** DATASET RECORDS **

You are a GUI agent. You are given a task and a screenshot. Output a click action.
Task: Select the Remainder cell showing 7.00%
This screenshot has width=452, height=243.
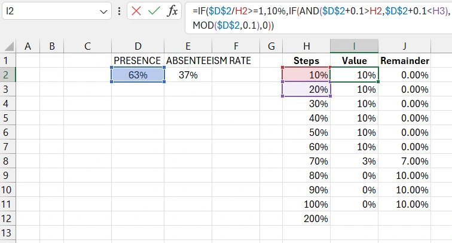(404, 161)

--

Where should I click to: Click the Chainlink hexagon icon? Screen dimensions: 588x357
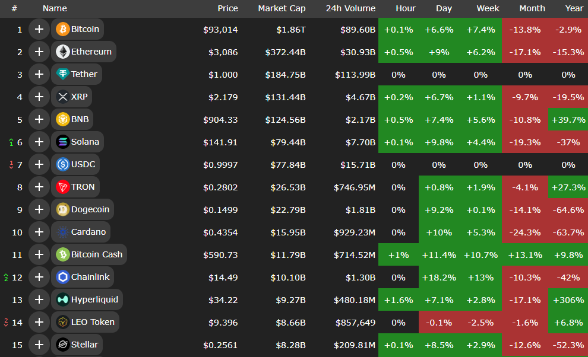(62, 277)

** STATED PROBLEM **
Return each line above that contains the string "click".

** RESULT OF THIS TASK **
You are a GUI agent. You are given a task and a screenshot. Output a click action.
Where should I click to: Click the Chainlink hexagon icon? Screen dimensions: 588x357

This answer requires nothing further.